[What the task asks]
Where the material below has a line containing "[华为路由X3] (803, 1447)", start repeating exactly, and keep going through the line containing "通行证注册 (834, 2485)", with no other lines.

[Entries shown]
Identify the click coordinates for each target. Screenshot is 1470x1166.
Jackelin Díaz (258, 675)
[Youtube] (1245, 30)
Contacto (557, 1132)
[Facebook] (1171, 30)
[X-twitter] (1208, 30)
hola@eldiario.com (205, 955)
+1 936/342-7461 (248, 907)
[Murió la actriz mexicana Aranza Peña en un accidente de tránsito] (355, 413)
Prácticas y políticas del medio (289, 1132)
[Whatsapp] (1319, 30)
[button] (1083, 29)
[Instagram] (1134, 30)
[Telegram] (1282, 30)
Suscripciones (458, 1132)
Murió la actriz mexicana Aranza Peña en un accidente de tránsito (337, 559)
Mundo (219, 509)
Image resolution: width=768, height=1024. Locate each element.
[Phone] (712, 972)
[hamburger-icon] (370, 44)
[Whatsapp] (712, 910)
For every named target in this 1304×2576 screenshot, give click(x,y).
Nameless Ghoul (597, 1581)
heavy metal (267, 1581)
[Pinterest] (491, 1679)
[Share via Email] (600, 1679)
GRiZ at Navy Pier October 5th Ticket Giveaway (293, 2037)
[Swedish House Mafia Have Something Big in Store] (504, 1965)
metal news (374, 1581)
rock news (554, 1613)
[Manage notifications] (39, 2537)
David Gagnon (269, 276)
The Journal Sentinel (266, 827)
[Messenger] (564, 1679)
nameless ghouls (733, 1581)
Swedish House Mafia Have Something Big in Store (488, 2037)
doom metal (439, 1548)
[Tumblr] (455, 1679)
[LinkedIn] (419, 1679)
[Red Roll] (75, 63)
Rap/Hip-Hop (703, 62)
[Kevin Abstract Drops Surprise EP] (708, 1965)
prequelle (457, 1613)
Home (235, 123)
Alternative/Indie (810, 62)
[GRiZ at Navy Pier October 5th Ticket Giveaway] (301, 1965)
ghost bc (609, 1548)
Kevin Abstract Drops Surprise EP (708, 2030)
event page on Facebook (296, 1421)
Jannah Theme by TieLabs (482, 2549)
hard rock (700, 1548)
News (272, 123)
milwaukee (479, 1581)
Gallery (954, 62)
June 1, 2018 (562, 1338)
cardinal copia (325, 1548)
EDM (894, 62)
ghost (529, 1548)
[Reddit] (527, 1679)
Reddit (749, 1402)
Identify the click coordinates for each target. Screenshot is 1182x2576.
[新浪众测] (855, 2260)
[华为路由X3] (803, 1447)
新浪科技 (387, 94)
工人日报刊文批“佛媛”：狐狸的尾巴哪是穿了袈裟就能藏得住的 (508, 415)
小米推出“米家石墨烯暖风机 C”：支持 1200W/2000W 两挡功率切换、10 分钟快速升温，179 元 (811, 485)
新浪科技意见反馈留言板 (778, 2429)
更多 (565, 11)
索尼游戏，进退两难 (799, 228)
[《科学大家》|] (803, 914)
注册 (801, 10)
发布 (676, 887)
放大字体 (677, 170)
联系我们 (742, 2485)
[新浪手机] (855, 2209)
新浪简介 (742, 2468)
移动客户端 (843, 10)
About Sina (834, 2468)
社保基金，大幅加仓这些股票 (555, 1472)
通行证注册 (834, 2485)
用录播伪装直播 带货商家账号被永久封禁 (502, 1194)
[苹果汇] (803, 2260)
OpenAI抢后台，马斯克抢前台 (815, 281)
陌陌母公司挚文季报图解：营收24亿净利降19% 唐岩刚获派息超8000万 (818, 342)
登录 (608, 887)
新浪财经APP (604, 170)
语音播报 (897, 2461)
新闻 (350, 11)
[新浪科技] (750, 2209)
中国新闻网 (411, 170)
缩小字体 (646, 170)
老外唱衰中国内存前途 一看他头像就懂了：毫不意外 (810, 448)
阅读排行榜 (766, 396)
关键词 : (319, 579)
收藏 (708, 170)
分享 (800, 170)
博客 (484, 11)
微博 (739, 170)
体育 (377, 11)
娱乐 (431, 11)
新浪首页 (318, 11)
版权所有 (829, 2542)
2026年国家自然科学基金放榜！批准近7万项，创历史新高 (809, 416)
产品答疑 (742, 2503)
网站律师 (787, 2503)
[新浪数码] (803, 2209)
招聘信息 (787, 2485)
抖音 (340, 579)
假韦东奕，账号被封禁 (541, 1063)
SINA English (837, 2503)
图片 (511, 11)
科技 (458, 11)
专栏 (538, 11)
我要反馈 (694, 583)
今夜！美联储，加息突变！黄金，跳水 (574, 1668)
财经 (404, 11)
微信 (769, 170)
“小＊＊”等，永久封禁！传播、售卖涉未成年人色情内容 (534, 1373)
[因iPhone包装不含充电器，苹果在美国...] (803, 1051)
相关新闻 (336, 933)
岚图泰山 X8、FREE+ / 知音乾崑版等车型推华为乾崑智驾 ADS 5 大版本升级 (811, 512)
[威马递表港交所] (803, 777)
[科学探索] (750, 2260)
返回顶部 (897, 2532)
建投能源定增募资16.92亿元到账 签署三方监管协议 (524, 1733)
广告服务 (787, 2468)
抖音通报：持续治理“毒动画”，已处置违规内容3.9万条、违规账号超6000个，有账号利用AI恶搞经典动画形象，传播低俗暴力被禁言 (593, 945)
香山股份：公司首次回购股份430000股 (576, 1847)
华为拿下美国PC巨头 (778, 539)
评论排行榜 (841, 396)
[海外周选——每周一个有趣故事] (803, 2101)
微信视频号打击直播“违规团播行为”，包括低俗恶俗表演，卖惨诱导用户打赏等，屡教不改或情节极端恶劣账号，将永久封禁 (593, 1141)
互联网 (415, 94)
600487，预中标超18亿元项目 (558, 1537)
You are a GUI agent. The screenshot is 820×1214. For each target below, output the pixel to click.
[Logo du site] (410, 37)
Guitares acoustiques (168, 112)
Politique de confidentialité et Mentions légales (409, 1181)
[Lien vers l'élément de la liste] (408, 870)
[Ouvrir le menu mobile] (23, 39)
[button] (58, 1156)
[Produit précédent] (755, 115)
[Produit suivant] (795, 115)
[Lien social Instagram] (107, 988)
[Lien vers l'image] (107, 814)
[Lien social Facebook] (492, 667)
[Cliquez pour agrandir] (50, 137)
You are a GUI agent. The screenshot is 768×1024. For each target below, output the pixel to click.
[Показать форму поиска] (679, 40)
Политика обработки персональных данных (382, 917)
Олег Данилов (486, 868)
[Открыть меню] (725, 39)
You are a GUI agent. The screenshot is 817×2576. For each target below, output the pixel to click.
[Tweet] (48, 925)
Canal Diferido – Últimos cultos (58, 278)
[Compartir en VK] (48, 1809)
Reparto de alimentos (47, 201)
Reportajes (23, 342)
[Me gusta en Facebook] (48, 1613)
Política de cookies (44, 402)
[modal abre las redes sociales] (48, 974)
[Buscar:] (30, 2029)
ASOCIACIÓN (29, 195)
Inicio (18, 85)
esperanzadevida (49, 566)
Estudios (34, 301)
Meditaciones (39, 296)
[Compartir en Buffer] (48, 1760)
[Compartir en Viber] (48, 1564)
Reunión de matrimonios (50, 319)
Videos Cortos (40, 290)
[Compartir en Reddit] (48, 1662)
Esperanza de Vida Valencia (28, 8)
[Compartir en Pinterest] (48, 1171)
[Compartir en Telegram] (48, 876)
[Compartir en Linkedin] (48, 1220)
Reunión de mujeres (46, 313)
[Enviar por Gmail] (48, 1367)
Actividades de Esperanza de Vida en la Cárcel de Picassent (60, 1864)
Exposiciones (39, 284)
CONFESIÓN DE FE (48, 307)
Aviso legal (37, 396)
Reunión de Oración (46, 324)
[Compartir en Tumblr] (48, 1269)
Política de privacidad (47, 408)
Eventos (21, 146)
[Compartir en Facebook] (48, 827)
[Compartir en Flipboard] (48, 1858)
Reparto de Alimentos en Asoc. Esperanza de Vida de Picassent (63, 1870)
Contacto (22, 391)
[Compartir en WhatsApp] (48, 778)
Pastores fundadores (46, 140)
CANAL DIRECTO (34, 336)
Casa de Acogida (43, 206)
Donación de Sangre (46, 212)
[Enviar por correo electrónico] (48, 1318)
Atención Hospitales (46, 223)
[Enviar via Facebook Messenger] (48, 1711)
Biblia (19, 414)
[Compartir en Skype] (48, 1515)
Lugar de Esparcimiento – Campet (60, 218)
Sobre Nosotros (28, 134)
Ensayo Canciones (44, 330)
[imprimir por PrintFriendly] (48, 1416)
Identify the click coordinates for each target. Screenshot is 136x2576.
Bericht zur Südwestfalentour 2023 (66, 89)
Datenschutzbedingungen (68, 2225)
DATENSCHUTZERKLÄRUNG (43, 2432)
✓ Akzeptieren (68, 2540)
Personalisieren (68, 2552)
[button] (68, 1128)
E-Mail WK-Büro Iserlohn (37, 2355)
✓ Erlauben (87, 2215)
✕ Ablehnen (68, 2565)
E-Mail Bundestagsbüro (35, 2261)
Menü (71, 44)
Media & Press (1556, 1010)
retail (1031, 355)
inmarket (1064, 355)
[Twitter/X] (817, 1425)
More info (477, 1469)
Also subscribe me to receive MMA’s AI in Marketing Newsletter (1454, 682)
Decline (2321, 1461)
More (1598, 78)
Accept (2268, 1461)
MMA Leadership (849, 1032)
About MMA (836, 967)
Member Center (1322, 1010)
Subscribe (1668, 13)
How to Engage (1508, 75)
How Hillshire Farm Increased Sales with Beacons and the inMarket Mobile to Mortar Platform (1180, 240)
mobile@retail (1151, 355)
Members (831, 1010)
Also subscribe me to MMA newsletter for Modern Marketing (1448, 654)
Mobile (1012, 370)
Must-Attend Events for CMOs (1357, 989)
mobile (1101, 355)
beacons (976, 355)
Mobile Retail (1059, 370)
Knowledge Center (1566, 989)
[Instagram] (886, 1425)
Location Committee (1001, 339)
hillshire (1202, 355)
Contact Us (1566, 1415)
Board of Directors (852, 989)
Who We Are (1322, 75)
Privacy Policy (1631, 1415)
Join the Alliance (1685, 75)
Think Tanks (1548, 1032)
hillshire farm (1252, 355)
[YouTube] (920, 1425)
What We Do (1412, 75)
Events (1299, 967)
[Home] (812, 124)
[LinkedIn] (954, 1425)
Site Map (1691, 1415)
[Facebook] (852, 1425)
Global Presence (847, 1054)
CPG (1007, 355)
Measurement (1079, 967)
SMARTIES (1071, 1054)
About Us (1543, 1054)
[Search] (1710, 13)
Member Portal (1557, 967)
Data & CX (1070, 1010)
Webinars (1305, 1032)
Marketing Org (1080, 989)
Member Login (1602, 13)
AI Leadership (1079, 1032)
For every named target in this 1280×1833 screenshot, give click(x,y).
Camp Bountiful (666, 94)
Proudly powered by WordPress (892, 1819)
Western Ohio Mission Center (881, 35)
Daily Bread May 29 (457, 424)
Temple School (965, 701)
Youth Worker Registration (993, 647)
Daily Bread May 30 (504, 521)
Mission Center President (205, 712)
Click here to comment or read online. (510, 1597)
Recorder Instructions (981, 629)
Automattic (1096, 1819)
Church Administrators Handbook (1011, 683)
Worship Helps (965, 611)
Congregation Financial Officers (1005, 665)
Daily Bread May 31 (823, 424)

[Your response]
[华为路由X3] (803, 1447)
新浪科技 (387, 94)
工人日报刊文批“佛媛”：狐狸的尾巴哪是穿了袈裟就能藏得住的 (508, 415)
小米推出“米家石墨烯暖风机 C”：支持 1200W/2000W 两挡功率切换、10 分钟快速升温，179 元 (811, 485)
新浪科技意见反馈留言板 (778, 2429)
更多 (565, 11)
索尼游戏，进退两难 (799, 228)
[《科学大家》|] (803, 914)
注册 (801, 10)
发布 (676, 887)
放大字体 (677, 170)
联系我们 (742, 2485)
[新浪手机] (855, 2209)
新浪简介 (742, 2468)
移动客户端 (843, 10)
About Sina (834, 2468)
社保基金，大幅加仓这些股票 (555, 1472)
通行证注册 (834, 2485)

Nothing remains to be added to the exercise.